A study has identified microRNA-155 as a new independent prognostic marker and treatment target in patients with acute myeloid leukemia that has normal-looking chromosomes under the microscope (that is, cytogenetically normal acute myeloid leukemia, or CN-AML).
The study was led by researchers at the Ohio State University Comprehensive Cancer Center - Arthur G. James Cancer Hospital and Richard J. Solove Research Institute (OSUCCC - James). The researchers found that when microRNA-155 (miR-155) is present at abnormally high levels in CN-AML cells, patients are less likely to have a complete remission, and they experience a shorter disease-free period and shorter overall survival. The effect is independent of other known prognostic gene mutations present in the cells.
Published in the Journal of Clinical Oncology with an accompanying editorial and an "Understanding the Pathway" article, the findings suggest that miR-155 plays a pivotal role in CN-AML development, and that it could be a valuable target for the emerging class of drugs designed to inhibit microRNAs, says first author Dr. Guido Marcucci, professor of hematology, a leukemia specialist and associate director for Translational Research at the OSUCCC - James. "MiR-155 would be relatively easy to measure at the time of diagnosis," Marcucci says. "We believe it will prove to be a good marker for stratifying patients according to recurrence risk and a good target for emerging compounds designed to inhibit microRNAs."

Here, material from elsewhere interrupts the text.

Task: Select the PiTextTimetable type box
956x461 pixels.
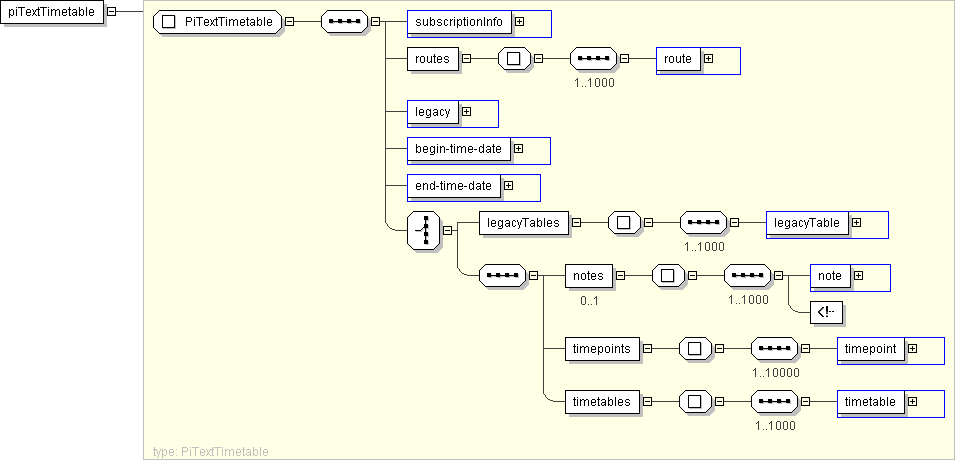Action: click(x=216, y=22)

Principal investigator Dr. Clara D. Bloomfield, Distinguished University Professor and Ohio State University Cancer Scholar and Senior Advisor and William Greenville Pace III Endowed Chair in Cancer Research notes that, "Overall, our findings indicate that miR-155 expression is a strong and independent prognostic marker in CN-AML, and they provide clinical validation of data from preclinical models that support a crucial role of miR-155 in leukemia."
The researchers also note that because a molecule called NF-kB is believed to regulate miR-155, treatments that inhibit that molecule might also help patients with high miR-155 levels.
Cells use microRNA molecules to help regulate the kinds and amount of proteins they make. Abnormal levels of certain microRNAs are likely to play a key role in cancer development. Abnormally high expression of miR-155 is associated with lymphoma, aggressive chronic leukemias and certain solid tumors, and microRNA levels have been associated with patient survival.